◆ Exercise
Your response should be every line of the data, written out exactly.

+++++

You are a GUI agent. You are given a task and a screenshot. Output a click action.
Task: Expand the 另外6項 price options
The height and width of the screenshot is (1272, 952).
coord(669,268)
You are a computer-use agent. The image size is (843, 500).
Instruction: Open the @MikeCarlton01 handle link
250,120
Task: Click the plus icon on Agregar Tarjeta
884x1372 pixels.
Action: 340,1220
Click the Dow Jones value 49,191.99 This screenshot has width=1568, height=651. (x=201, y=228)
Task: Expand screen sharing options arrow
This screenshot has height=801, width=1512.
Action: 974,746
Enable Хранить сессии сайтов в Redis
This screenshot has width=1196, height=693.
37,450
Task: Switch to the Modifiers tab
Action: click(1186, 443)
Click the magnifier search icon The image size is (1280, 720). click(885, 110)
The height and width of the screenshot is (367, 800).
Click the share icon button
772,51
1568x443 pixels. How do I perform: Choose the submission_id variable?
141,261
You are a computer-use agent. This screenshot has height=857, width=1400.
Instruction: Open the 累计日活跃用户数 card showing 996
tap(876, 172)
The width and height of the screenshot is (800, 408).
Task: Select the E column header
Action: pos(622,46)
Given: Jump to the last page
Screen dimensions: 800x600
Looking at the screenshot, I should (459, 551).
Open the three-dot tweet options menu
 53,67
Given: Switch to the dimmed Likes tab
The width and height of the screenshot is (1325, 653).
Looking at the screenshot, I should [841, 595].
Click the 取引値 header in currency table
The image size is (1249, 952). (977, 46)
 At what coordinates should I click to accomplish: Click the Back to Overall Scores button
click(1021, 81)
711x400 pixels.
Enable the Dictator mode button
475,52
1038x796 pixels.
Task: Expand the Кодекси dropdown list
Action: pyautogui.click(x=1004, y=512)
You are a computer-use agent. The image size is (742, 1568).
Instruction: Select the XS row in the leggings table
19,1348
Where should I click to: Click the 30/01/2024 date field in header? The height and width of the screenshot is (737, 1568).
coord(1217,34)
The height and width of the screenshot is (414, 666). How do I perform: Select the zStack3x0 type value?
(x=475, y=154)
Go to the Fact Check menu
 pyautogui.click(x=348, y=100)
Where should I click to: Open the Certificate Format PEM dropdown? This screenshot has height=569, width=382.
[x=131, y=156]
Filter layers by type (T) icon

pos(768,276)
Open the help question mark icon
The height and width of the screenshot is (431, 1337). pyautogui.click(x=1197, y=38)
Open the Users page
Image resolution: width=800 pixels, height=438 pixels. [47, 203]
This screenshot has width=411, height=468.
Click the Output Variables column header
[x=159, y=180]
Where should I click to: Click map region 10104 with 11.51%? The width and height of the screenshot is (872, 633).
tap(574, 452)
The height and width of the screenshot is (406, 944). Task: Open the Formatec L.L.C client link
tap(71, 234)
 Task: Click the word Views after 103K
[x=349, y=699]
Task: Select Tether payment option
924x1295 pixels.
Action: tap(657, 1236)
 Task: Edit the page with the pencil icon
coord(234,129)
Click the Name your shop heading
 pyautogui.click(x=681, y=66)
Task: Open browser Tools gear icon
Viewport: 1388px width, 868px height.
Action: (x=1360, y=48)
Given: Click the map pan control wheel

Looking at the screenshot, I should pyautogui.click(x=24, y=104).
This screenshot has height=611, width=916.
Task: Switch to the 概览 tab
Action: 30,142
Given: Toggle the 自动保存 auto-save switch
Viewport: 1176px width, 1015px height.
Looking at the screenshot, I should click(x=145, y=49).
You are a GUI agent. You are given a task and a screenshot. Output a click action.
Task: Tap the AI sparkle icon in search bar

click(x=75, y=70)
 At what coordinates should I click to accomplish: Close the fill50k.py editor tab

+++++

◆ Response to this exercise
You are a GUI agent. You are given a task and a screenshot. Output a click action.
Task: Expand the 另外6項 price options
The height and width of the screenshot is (1272, 952).
coord(669,268)
You are a computer-use agent. The image size is (843, 500).
Instruction: Open the @MikeCarlton01 handle link
250,120
Task: Click the plus icon on Agregar Tarjeta
884x1372 pixels.
Action: 340,1220
Click the Dow Jones value 49,191.99 This screenshot has width=1568, height=651. (x=201, y=228)
Task: Expand screen sharing options arrow
This screenshot has height=801, width=1512.
Action: 974,746
Enable Хранить сессии сайтов в Redis
This screenshot has width=1196, height=693.
37,450
Task: Switch to the Modifiers tab
Action: click(1186, 443)
Click the magnifier search icon The image size is (1280, 720). click(885, 110)
The height and width of the screenshot is (367, 800).
Click the share icon button
772,51
1568x443 pixels. How do I perform: Choose the submission_id variable?
141,261
You are a computer-use agent. This screenshot has height=857, width=1400.
Instruction: Open the 累计日活跃用户数 card showing 996
tap(876, 172)
The width and height of the screenshot is (800, 408).
Task: Select the E column header
Action: pos(622,46)
Given: Jump to the last page
Screen dimensions: 800x600
Looking at the screenshot, I should (459, 551).
Open the three-dot tweet options menu
 53,67
Given: Switch to the dimmed Likes tab
The width and height of the screenshot is (1325, 653).
Looking at the screenshot, I should [841, 595].
Click the 取引値 header in currency table
The image size is (1249, 952). (977, 46)
 At what coordinates should I click to accomplish: Click the Back to Overall Scores button
click(1021, 81)
711x400 pixels.
Enable the Dictator mode button
475,52
1038x796 pixels.
Task: Expand the Кодекси dropdown list
Action: pyautogui.click(x=1004, y=512)
You are a computer-use agent. The image size is (742, 1568).
Instruction: Select the XS row in the leggings table
19,1348
Where should I click to: Click the 30/01/2024 date field in header? The height and width of the screenshot is (737, 1568).
coord(1217,34)
The height and width of the screenshot is (414, 666). How do I perform: Select the zStack3x0 type value?
(x=475, y=154)
Go to the Fact Check menu
 pyautogui.click(x=348, y=100)
Where should I click to: Open the Certificate Format PEM dropdown? This screenshot has height=569, width=382.
[x=131, y=156]
Filter layers by type (T) icon

pos(768,276)
Open the help question mark icon
The height and width of the screenshot is (431, 1337). pyautogui.click(x=1197, y=38)
Open the Users page
Image resolution: width=800 pixels, height=438 pixels. [47, 203]
This screenshot has width=411, height=468.
Click the Output Variables column header
[x=159, y=180]
Where should I click to: Click map region 10104 with 11.51%? The width and height of the screenshot is (872, 633).
tap(574, 452)
The height and width of the screenshot is (406, 944). Task: Open the Formatec L.L.C client link
tap(71, 234)
 Task: Click the word Views after 103K
[x=349, y=699]
Task: Select Tether payment option
924x1295 pixels.
Action: tap(657, 1236)
 Task: Edit the page with the pencil icon
coord(234,129)
Click the Name your shop heading
 pyautogui.click(x=681, y=66)
Task: Open browser Tools gear icon
Viewport: 1388px width, 868px height.
Action: (x=1360, y=48)
Given: Click the map pan control wheel

Looking at the screenshot, I should pyautogui.click(x=24, y=104).
This screenshot has height=611, width=916.
Task: Switch to the 概览 tab
Action: 30,142
Given: Toggle the 自动保存 auto-save switch
Viewport: 1176px width, 1015px height.
Looking at the screenshot, I should click(x=145, y=49).
You are a GUI agent. You are given a task and a screenshot. Output a click action.
Task: Tap the AI sparkle icon in search bar

click(x=75, y=70)
 At what coordinates should I click to accomplish: Close the fill50k.py editor tab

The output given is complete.